All that said, I still sit here writing a blog post instead of working on this character. A character whom, for all intents and purposes, just as vital to the story as the heroine. This is an instance where I sit and think of how to attack this problem and I begin to think that “telling” would be so much easier; it would enable me to have a greater separation from the character. In the interest of the work, in writing it damnably well, I am going to “show” thereby confronting all demons I intellectually acknowledge and doing so, hopefully, with heart and possibly optimism. Alas, I now understand why so many villains are 2-D.
Does sympathy for “the bad guy” ever freak you out?
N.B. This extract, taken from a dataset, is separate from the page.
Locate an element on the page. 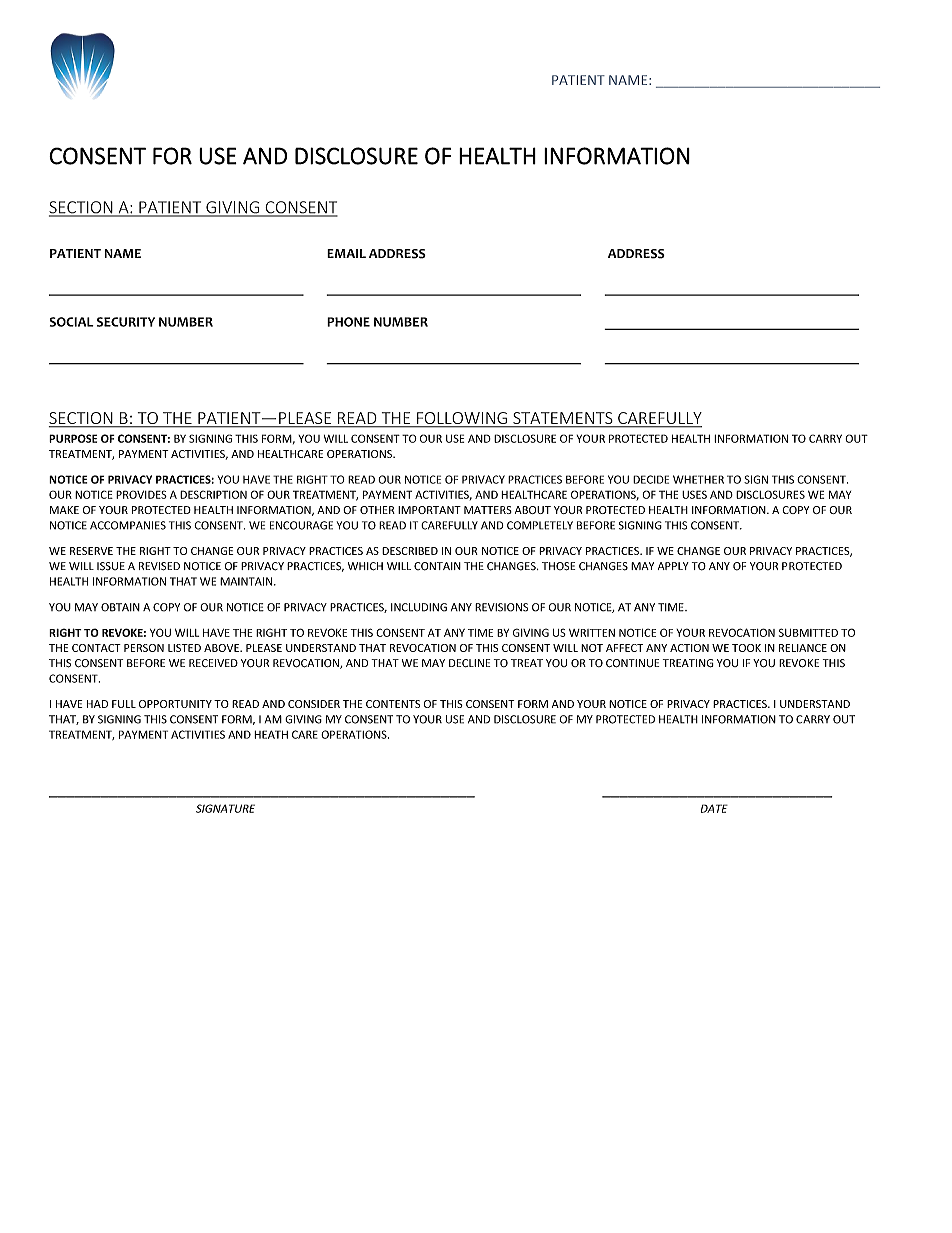 Image resolution: width=952 pixels, height=1233 pixels. SECURITY is located at coordinates (126, 322).
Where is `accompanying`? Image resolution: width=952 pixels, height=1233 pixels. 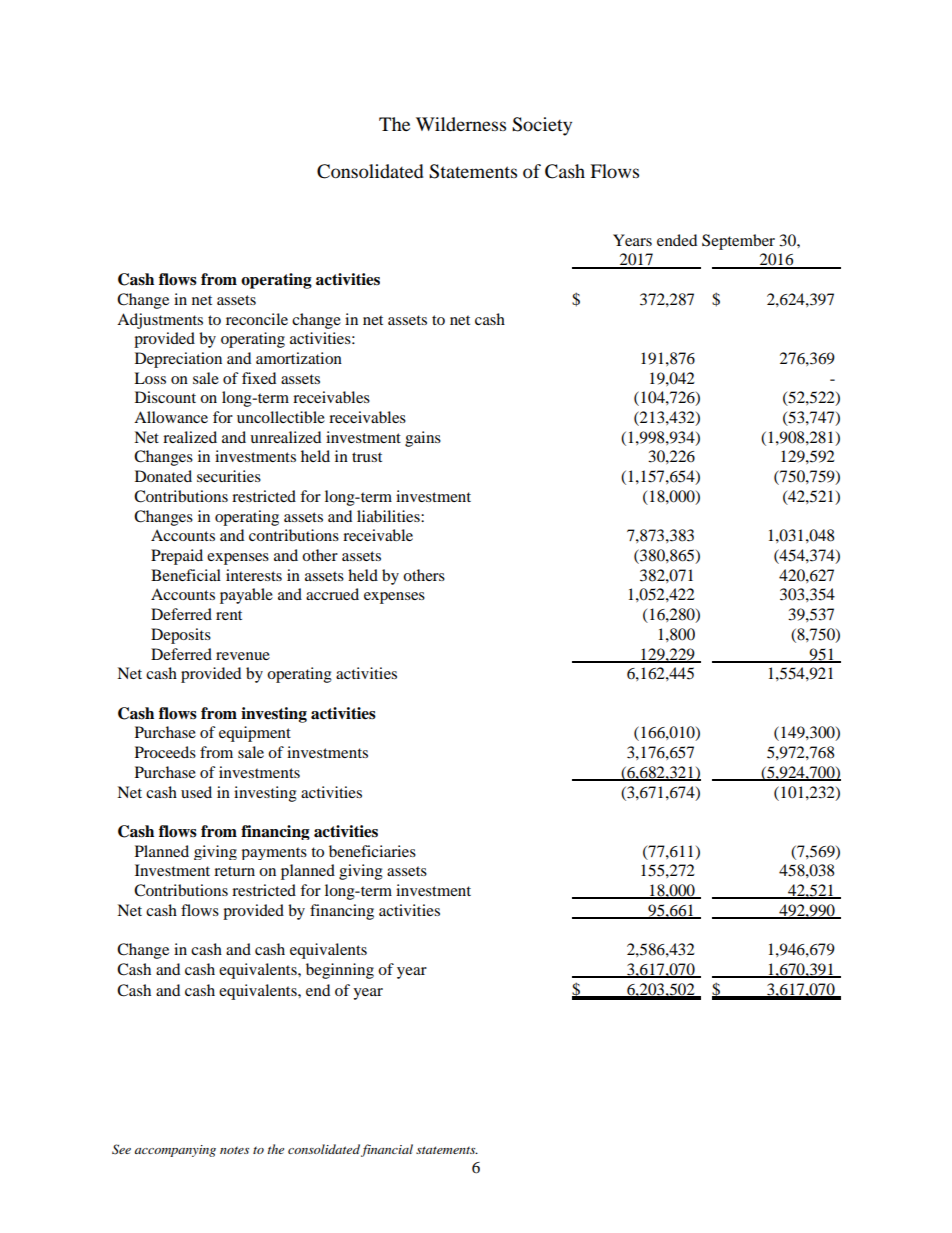 accompanying is located at coordinates (175, 1151).
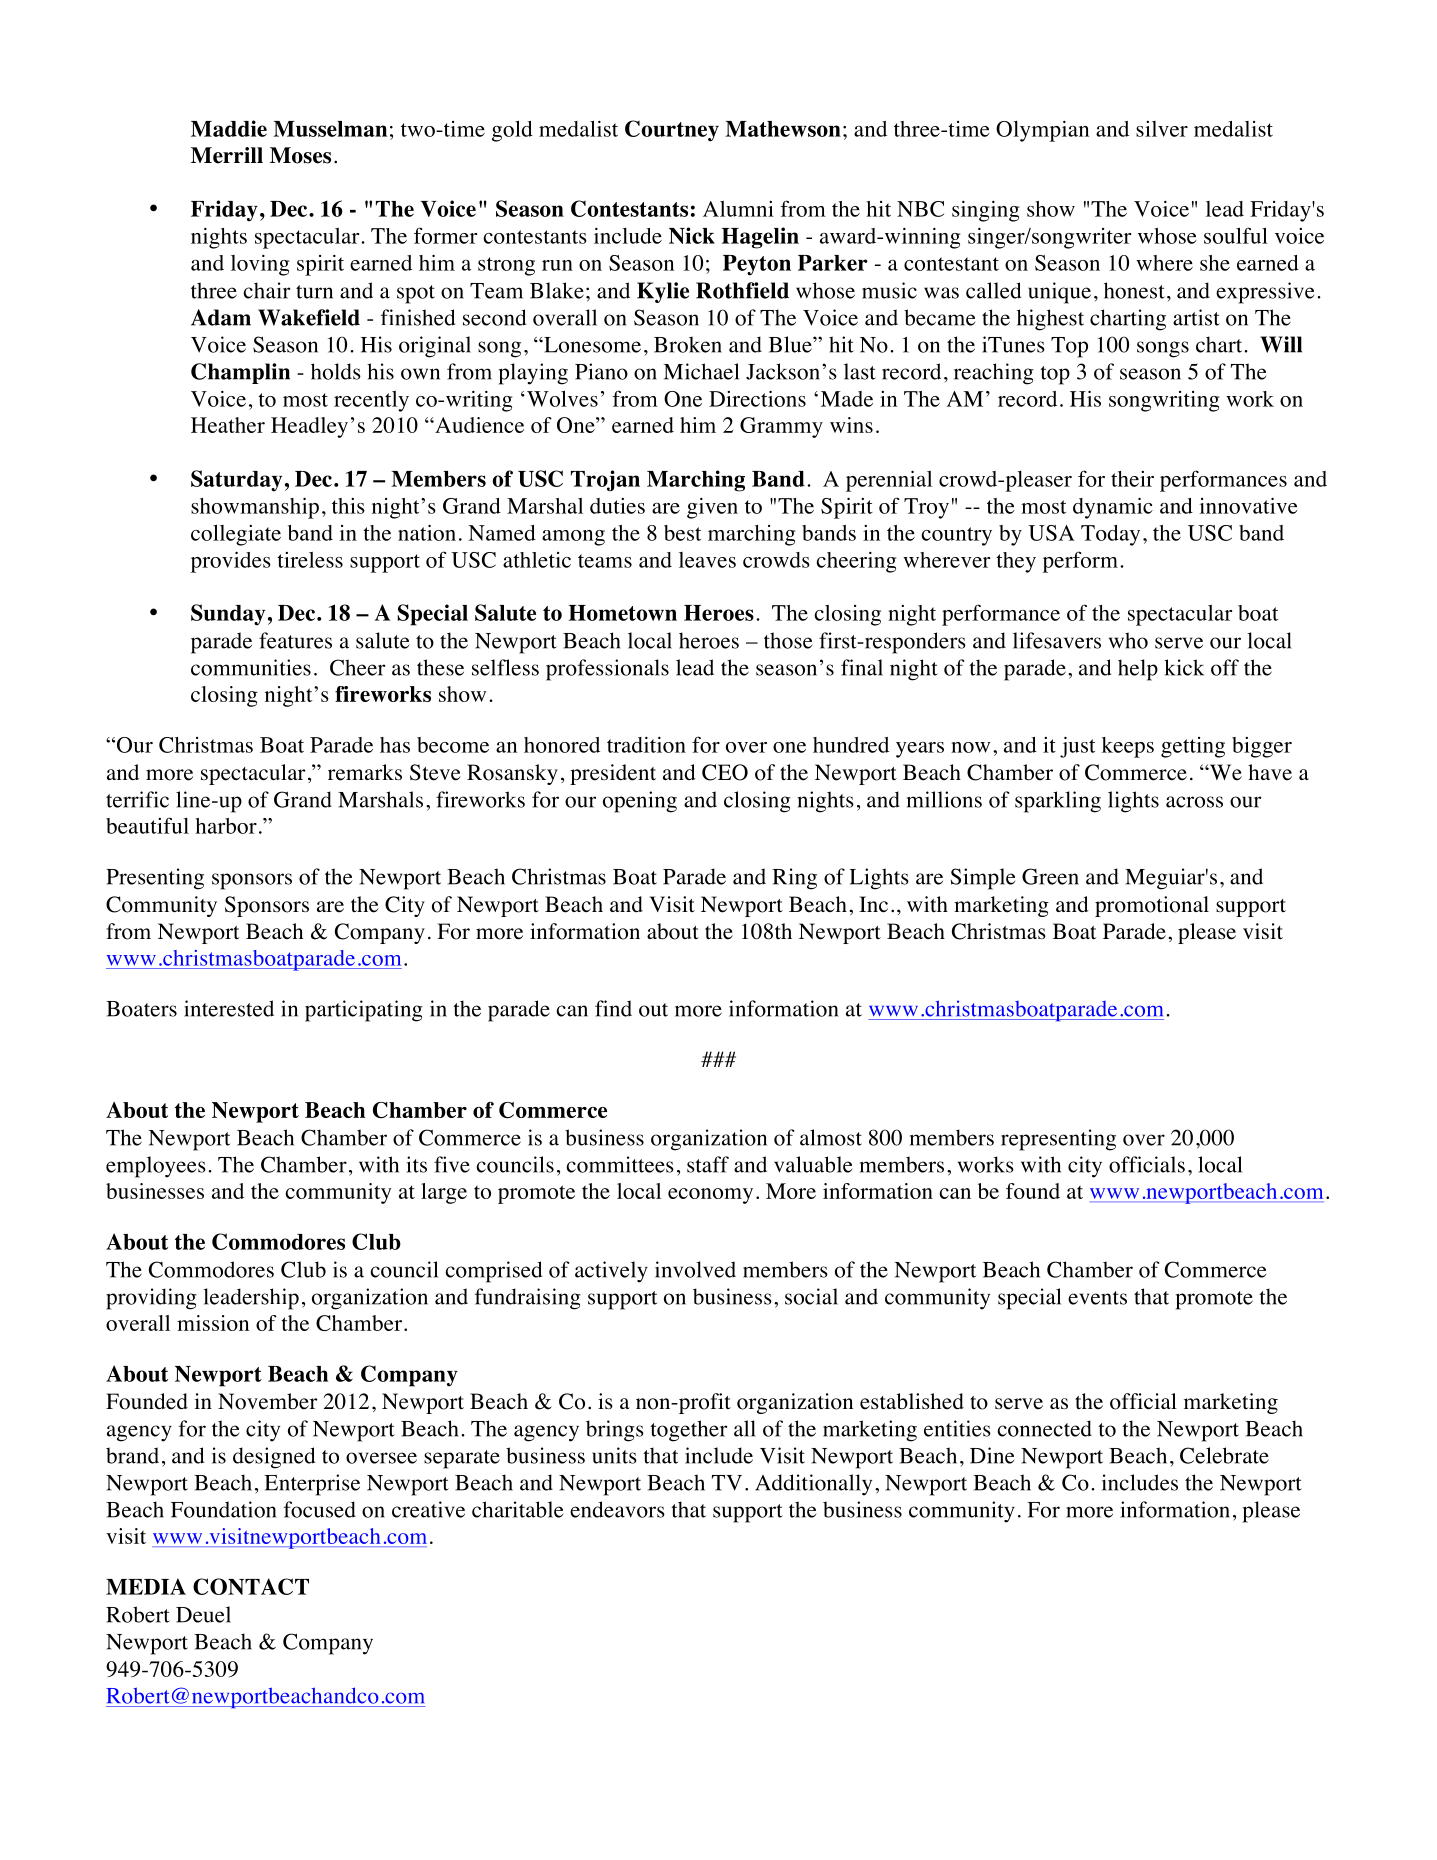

How? When?
**Commenting on Blogspot: Sorry I am that I have been unable to leave comments on many a Blogspot blog. There seems to be some kind of error with WP users commenting with Open ID that has not been fixed yet. Yeah. Interestingly enough this problem is supposed to be “regional” so SOME blogs I’ve been successful in commenting on while most of them I have not. I’ve tried, really I have, and so I will continue to try in hopes the problem is resolved sooner rather than later.